About this exercise: If "table" shows up in a line of the material, return that line.

Records shown:
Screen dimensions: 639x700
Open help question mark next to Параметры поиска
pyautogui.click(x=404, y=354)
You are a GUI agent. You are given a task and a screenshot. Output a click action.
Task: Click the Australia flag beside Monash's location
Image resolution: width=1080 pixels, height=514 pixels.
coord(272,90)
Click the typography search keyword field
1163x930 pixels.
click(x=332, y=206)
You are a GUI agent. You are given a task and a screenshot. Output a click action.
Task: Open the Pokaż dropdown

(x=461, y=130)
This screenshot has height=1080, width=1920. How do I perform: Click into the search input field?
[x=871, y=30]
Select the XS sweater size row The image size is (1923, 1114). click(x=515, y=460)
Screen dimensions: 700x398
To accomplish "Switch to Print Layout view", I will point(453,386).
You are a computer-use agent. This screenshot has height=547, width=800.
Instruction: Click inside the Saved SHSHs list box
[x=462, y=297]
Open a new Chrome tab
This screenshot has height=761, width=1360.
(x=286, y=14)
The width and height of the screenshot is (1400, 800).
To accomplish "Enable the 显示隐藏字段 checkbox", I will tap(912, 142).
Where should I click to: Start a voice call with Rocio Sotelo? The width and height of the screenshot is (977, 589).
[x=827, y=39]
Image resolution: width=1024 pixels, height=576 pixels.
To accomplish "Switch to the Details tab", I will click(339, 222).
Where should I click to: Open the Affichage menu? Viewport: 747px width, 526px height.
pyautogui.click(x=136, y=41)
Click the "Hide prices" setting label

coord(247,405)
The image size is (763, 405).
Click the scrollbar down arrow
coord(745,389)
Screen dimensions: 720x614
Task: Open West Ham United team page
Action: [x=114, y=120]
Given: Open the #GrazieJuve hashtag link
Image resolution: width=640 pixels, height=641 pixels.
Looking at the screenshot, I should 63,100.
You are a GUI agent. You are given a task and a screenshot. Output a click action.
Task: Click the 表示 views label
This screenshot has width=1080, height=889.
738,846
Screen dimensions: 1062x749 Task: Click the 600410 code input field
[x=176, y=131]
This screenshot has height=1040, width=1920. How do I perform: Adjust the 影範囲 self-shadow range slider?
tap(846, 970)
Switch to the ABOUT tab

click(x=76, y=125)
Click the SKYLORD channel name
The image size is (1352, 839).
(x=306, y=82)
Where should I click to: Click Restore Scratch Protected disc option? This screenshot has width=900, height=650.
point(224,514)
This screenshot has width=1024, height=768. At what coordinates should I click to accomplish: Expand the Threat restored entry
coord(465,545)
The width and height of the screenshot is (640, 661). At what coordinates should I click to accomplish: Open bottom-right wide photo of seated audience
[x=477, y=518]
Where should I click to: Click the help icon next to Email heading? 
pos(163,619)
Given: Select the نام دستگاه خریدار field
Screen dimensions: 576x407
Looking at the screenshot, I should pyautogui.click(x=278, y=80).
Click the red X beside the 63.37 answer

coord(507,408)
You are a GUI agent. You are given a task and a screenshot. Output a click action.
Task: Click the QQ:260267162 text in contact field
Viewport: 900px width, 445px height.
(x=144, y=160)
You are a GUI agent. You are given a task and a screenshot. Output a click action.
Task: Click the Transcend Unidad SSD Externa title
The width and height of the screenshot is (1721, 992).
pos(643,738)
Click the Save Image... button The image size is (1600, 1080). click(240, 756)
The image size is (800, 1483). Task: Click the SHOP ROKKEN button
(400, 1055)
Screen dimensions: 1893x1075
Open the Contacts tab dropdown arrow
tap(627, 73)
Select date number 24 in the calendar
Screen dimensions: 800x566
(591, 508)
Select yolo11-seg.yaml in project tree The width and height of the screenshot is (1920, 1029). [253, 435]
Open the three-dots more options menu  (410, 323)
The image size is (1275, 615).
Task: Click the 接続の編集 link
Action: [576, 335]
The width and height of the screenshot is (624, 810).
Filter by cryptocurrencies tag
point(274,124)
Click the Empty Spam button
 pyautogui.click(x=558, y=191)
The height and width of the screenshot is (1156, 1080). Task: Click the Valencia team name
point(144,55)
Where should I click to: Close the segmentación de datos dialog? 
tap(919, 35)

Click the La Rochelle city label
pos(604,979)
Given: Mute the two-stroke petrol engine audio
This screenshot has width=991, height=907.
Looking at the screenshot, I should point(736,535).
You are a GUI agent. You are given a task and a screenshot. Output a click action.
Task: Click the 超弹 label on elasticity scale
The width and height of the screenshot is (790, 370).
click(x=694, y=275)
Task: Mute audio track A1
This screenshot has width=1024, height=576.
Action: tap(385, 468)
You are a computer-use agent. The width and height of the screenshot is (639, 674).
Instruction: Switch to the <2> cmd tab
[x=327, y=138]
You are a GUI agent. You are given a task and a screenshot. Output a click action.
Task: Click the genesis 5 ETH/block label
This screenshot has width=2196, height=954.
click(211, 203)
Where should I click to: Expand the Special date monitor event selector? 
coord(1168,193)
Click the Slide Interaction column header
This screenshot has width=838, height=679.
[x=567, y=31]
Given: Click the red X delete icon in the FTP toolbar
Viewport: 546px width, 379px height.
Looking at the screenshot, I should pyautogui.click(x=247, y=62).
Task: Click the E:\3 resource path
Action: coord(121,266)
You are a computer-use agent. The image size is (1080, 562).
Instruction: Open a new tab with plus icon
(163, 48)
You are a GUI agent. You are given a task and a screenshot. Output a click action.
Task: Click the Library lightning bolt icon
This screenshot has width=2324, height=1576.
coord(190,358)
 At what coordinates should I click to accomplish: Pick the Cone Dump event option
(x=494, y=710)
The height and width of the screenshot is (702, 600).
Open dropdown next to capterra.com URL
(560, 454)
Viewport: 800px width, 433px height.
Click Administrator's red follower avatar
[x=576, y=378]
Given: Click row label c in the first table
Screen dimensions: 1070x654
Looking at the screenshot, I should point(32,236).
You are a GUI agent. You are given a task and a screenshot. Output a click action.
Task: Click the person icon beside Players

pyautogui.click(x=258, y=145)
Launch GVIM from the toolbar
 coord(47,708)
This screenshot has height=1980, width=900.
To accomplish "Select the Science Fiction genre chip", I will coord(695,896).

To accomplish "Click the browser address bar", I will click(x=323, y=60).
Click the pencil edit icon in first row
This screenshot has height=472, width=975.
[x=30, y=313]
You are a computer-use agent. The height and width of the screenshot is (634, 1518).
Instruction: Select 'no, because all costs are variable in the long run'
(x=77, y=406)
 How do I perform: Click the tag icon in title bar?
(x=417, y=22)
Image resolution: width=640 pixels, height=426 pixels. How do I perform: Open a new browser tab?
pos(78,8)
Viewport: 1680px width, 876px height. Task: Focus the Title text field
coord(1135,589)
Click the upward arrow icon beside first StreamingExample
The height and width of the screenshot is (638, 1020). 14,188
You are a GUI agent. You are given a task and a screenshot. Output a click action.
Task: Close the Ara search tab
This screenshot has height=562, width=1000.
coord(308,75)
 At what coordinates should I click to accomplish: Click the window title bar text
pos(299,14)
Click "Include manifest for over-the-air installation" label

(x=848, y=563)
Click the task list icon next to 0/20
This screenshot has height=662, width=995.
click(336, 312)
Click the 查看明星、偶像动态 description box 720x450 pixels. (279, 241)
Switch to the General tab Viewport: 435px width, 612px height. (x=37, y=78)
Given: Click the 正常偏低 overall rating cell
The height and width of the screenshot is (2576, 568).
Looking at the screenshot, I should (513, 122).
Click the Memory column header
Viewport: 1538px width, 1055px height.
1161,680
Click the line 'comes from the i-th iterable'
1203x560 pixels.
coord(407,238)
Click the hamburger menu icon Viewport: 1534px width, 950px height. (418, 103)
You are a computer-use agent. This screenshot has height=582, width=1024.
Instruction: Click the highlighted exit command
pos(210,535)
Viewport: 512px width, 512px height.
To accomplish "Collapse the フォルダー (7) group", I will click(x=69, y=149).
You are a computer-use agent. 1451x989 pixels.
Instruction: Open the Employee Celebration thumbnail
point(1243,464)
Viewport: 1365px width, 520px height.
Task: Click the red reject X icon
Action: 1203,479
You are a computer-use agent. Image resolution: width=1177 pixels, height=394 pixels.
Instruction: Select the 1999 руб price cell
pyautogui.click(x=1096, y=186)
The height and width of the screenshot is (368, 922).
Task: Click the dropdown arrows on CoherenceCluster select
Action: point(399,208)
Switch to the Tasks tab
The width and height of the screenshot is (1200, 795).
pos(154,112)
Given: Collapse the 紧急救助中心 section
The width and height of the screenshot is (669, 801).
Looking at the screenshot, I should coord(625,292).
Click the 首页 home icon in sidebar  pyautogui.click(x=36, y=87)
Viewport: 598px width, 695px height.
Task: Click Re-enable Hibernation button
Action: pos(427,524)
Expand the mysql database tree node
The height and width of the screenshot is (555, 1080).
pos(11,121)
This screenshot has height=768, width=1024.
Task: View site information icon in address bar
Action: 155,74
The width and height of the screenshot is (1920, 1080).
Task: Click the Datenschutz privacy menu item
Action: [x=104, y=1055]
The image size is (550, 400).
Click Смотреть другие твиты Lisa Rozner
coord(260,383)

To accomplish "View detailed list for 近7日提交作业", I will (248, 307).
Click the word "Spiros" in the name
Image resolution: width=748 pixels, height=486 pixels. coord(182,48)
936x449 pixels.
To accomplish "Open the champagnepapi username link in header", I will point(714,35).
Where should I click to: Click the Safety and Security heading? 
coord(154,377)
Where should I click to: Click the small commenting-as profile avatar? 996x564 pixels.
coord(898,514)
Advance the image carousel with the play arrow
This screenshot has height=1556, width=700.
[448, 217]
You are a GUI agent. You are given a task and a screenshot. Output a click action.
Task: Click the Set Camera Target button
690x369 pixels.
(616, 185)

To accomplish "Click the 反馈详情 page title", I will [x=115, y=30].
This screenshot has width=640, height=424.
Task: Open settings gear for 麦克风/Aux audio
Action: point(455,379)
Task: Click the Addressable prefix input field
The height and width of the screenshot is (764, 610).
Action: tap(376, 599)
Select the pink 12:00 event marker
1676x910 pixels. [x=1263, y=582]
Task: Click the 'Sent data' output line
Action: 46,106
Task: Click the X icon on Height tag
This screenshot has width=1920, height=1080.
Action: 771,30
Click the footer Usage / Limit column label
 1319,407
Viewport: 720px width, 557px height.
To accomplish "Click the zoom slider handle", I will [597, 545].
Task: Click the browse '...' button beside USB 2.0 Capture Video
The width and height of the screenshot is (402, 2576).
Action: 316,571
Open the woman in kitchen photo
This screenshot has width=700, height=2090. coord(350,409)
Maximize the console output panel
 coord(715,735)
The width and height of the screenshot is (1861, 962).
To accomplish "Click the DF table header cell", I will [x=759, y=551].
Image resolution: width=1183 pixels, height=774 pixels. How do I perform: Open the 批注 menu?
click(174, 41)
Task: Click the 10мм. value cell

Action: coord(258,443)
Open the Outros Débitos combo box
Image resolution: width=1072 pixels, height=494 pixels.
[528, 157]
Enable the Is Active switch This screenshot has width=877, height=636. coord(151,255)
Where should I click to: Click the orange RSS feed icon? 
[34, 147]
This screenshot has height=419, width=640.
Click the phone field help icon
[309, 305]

Task answer:
Given: Click row label c in the first table
To accomplish "Click the DF table header cell", I will [x=759, y=551].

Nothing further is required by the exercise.